Fred ambled up during the awkward silence. The same greetings were exchanged, with maybe just a touch more strain, and the same stories of what-are-you-doing-now, and the same mutual condolences.
“Speaking of wine,” Chase muttered. “I could use a swallow or two right now.”
“Oh, if we had known there would be none, we would have brought some Clos de Beau Pere,” exclaimed one of St. Denis’s children. Then he seemed to realize how ungracious it sounded.
“That was a joke,” he said, “I didn’t mean to suggest the paucity of your table.”
The odd word paucity (paucité?) seemed ugly and condescending
“It’s not my table,” Chase snapped. “It’s the university’s. Blame the development staff.”
She felt suddenly as if their father had been robbed of his dignity a second time. Would the university have done more for someone else? Had they sufficiently honored his legacy? Were the limp finger sandwiches a secret insult? The coffee yesterday’s reheated?
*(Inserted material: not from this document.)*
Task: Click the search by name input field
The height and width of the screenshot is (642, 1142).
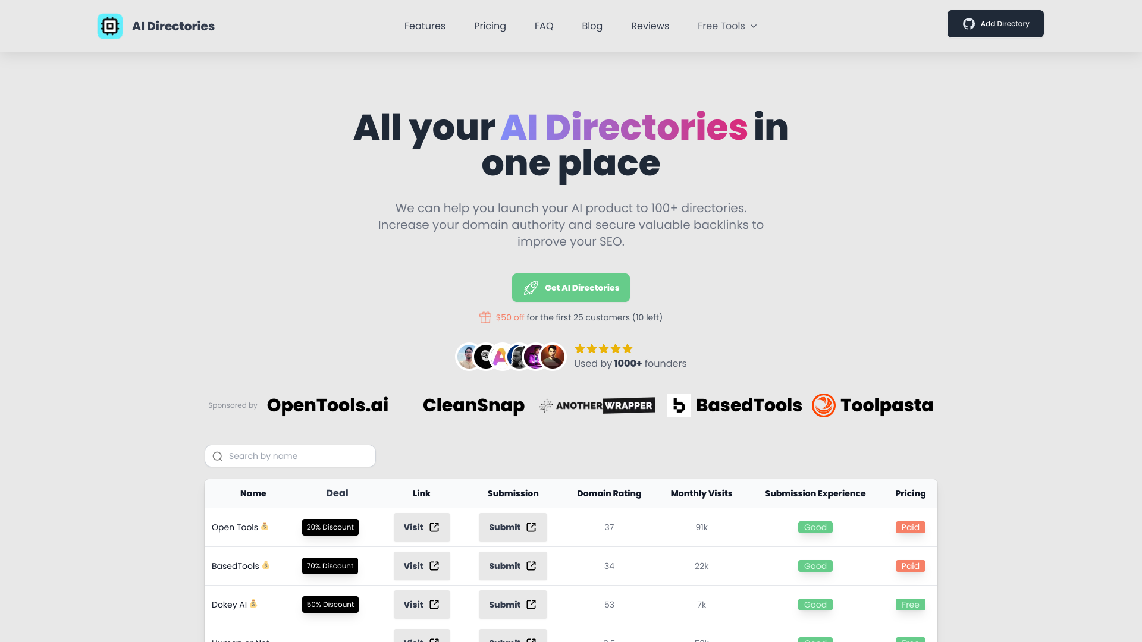Action: click(290, 455)
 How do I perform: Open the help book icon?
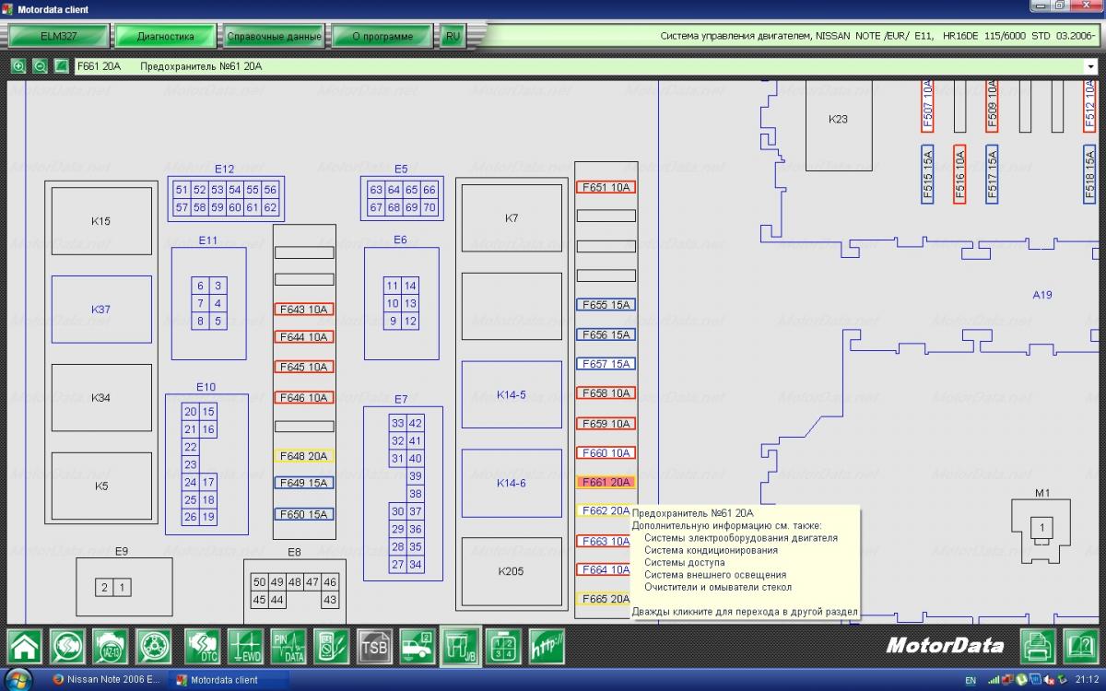pos(1081,645)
The St. Denis children announced they would leave Fred and Chase to the other guests. It wasn’t right to monopolize them, and how wonderful to see them again, and perhaps someday they would come again to Le Clos de Beau Pere in the summer.
Fred assured them he might just do that, and Chase kicked him in the shin. When they were out of earshot, Chase explained about the case of wine and the cheating.
“Bastards,” he said.
“They’re French.”
“I don’t care if they’re from Timbuctoo.”
He looked as if he might dash after them and behave badly and hold them to account.
Though her brother’s outrage was tremendously gratifying, Chase counseled, “Wait. You can’t show them you’re the least bit upset. That was always Daddy’s problem. He let them see they had gotten under his skin.”
Chase retrieved the 8.5 x 11 photograph from the lectern and placed it in her brother’s hands. They marched proudly out the door without looking back. The two soldiers came to attention. The Class of 72 seemed to celebrate their passage. In the parking lot, the St. Denis children were clustered around a rental car as if they were unsure how to operate it. Passing right before their front bumper, Fred held the photo cautiously aloft, as if it were a vessel filled to the brim and prone to spill, and the precious contents within wasted on the hard ground before them.